The sheer fact that this board allows you to customize it to the extent that it does makes me certain that it can make you a better player, or at least make your experience when gaming better. I certainly felt more comfortable with it after taking my time to really dial in my preferences to the point where I’m definitely going to be using this as my main gaming keyboard for the foreseeable future. Of course it won’t bring the kind of improvement that will be noticed by your teammates or something like that, but consistency is key in esports, and the Apex Pro Mini feels like it helps me be more consistent.
SteelSeries Apex Pro Mini Review – Conclusion
The SteelSeries Apex Pro mini simply packs everything that I want out of a gaming keyboard these days into one nice package: linear switches, customizability, a 60%/65% form factor, PBT keycaps, the ability to use custom cables, and a pleasant typing/gaming experience.
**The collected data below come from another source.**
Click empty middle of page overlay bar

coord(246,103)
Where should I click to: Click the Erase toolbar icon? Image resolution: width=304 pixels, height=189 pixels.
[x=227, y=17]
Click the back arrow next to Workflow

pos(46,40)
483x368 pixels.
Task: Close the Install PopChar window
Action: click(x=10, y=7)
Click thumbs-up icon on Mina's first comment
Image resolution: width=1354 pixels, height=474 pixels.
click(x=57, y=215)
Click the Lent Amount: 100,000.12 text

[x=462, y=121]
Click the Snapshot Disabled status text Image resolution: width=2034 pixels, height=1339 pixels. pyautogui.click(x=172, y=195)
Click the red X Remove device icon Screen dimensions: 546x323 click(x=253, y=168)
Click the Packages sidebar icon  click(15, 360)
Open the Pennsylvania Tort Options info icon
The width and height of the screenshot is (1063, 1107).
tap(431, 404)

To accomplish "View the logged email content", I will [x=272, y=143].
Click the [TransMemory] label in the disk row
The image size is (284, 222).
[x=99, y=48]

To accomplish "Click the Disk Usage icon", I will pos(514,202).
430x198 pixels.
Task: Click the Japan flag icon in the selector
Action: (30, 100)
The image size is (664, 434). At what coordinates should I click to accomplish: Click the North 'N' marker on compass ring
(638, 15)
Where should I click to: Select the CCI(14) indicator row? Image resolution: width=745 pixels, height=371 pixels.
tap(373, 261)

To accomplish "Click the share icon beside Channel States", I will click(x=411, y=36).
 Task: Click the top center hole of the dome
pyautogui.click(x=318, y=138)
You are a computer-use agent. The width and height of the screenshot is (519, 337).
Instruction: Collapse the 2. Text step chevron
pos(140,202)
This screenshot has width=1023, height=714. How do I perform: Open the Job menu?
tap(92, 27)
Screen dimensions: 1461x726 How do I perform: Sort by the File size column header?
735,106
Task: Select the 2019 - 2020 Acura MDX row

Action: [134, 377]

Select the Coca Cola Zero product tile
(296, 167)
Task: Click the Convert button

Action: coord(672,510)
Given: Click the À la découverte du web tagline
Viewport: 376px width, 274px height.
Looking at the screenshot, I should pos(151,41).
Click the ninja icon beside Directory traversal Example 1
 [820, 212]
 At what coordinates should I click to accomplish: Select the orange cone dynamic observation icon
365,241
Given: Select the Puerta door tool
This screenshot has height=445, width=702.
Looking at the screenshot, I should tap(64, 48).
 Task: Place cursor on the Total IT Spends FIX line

For me, this is really close to the perfect dedicated gaming keyboard right now.
The only thing I would change is I would love for this to have an aluminum case (perhaps as a separate, more expensive option) that perhaps has a recessed switch plate because I like the look of that better. These things are purely cosmetic, however, and that’s saying something.
If you’re absolutely sure that you won’t use the customization options on the OmniPoint switches you could probably look towards cheaper options, but even then I’d say that you at least have to consider the Apex Pro Mini. Don’t want to bother with the customization, but want a super fast keyboard? Just dial in this board once, and never use the configurator again. At its lower actuation settings, this is probably the fastest feeling gaming keyboard I’ve ever used.
I think I can summarize this review in one sentence: the SteelSeries Apex Pro Mini is the best dedicated gaming keyboard I’ve ever used, and it’ll definitely be my main gaming keyboard in the foreseeable future.